• British Columbia Radio Amateur Copies Signal from Mars-Orbiting Satellite

    From ARRL de WD1CKS@VERT/WLARB to QST on Wednesday, February 17, 2021 22:32:54
    02/17/2021

    As reported on Spaceweather.com[1], Canadian radio amateur Scott Tilley, VE7TIL, has snagged another signal from deep space. His latest conquest has been to copy the signal from China's Tianwen-1[2] (pronounced "tee-EN-ven") probe, which went into orbit around Mars on February 10. Tilley told Spaceweather.com that the probe's X-band signal was "loud and audible."

    "It was a treasure hunt," Tilley told Spaceweather.com. He explained that while the spacecraft did post its frequency with the International Telecommunication Union (ITU), it was too vague for precise tuning (X band is between 8 GHz and 12 GHz).

    Launched last July, Tianwen-1 represents China's first Mars mission. It consists of an orbiter and a rover, which will land on the Martian surface in May or June 2021. It is able to photograph the planet's surface while in orbit.

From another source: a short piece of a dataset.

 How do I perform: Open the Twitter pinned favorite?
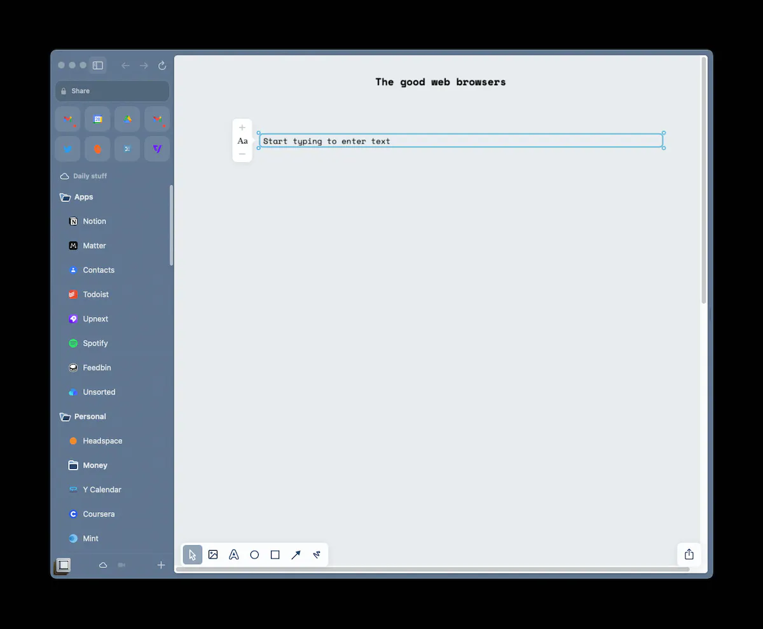pos(68,149)

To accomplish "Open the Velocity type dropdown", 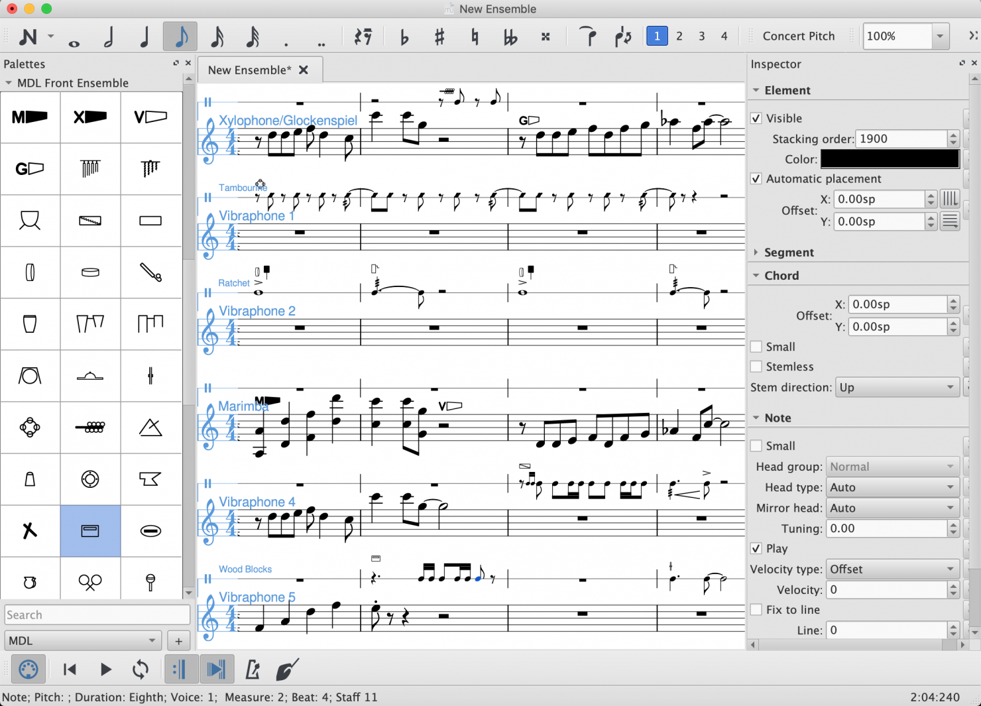I will pyautogui.click(x=892, y=569).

    Finding signals from deep space is a sub-hobby for Tilley, who seeks what he calls "zombie satellites" among other signal sources. In 2020, he tracked and identified signals from the experimental UHF military communication satellite LES-5. Tilley said he found the satellite in what he called a geostationary "graveyard" orbit after noting a modulated carrier on 236.7487 MHz. Launched in 1967, LES-5 was supposed to shut down in 1972, but it continues to operate as long as its solar panels are facing the sun, Tilley explained.

    In 2018, while hunting for an undisclosed US government spacecraft lost in a launch mishap, he spotted the signature of IMAGE (Imager for Magnetopause-to-Aurora Global Exploration), a NASA spacecraft believed to have died in December 2005. The discovery[3] delighted space scientists.

    Tilley has also picked up signals from NASA's Mars Reconnaissance Orbiter[4], and the United Arab Emirates Hope probe, both orbiting Mars some 124 million miles away. He uses a homemade 60-centimeter dish and relies on software-defined radios (SDRs) to accomplish the task.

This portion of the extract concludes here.